I guess Grok, the official AI of Twitter/X got an upgrade because many people have been using it in a way that can vary from funny to creepy. You can have a picture of anyone and ask Grok to alter the picture so they are wearing different clothes. Make someone wear an outfit you normally see on a video-game character or such--perfectly innocent. Or have Grok take a picture of a woman and remove her clothes so it looks like she is wearing lingerie...hm.
Some women have uploaded suggestive pictures of themselves and then done the trick of tweeting at Grok to put them in an even more revealing outfit. These women are generally influencers promoting their OnlyFans accounts or such, and more power to them. They are consenting to their pictures being used in a sexual manner and telling the AI themselves to use a picture and make it saucy. I'm sex-positive and pro-sex work; that's their choice. It gets a lot weirder when a woman uploads a harmless picture of herself and a bunch of men start tweeting at Grok to alter the picture so she is in a bikini, or has different colored hair and is licking ice cream, or a variation a woman didn't consent to. This has been referred to as a, "Mass Undressing Spree," but instead of people literally ripping clothes off of women, they are using AI.
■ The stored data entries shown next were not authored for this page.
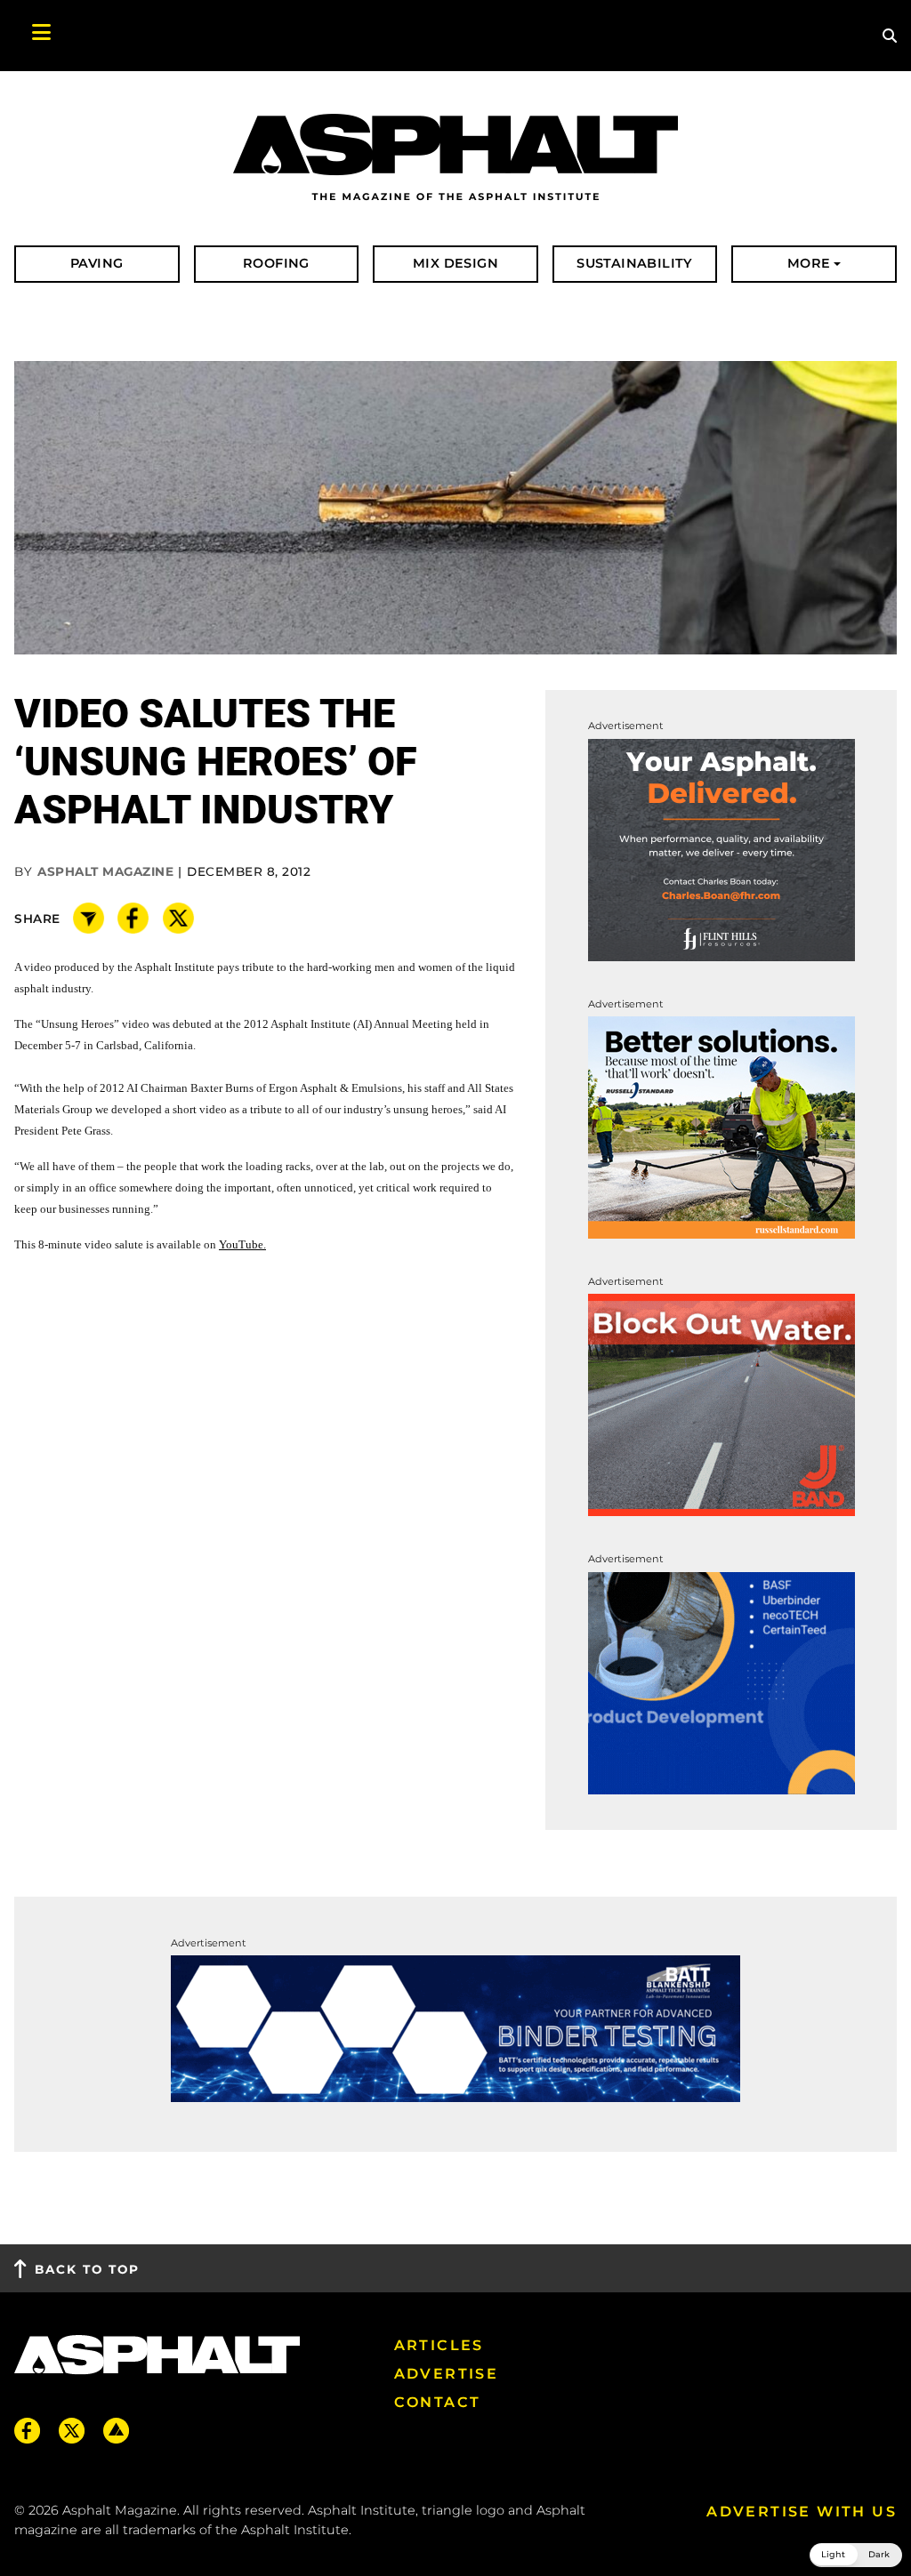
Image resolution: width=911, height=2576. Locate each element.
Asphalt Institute (295, 2530)
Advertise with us (801, 2511)
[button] (856, 2555)
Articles (439, 2345)
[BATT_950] (455, 2027)
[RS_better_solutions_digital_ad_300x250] (721, 1126)
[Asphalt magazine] (455, 158)
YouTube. (242, 1244)
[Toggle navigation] (32, 35)
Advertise (446, 2373)
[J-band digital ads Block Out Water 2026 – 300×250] (721, 1404)
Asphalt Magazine (105, 871)
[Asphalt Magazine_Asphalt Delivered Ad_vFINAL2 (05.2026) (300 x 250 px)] (721, 848)
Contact (437, 2402)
Some dudes have had their pictures tweaked in suggestive ways from what I can see, but this impacts women a good 99% of the time. Where it gets really uncomfortable and borderline illegal is when it is girls under 18 having a picture of them altered to look suggestive. Grok won't make anything outright pornographic, but when a well-known actress who everyone is aware is underage has a picture tweaked so she's in extra-revealing clothes...well, maybe the users doing those prompts need a bit of extra scrutiny because they're just a hop-skip-and-a-jump from outright committing a crime.
How has Twitter/X responded to all of the news about this? They released a press statement saying, "Legacy media lies." Elon Musk himself seems relatively unbothered too. I mean, even if the media allegedly lies, the countless prompts demanding a woman have her outfit turned into a transparent bikini say it all. I swear, AI is only going to get, "Better," at faking images or videos to the point where, in three or four years, we legitimately won't be able to tell what is a real picture/video or generated/tweaked by AI. At that point, life is going to get really scary. As it stands right now, continue (as always) to be careful what you put on social media. Not only could the real content be used against you, but now people can change something innocent into questionable content. The future is now, and the future is deepfaked beyond recognition.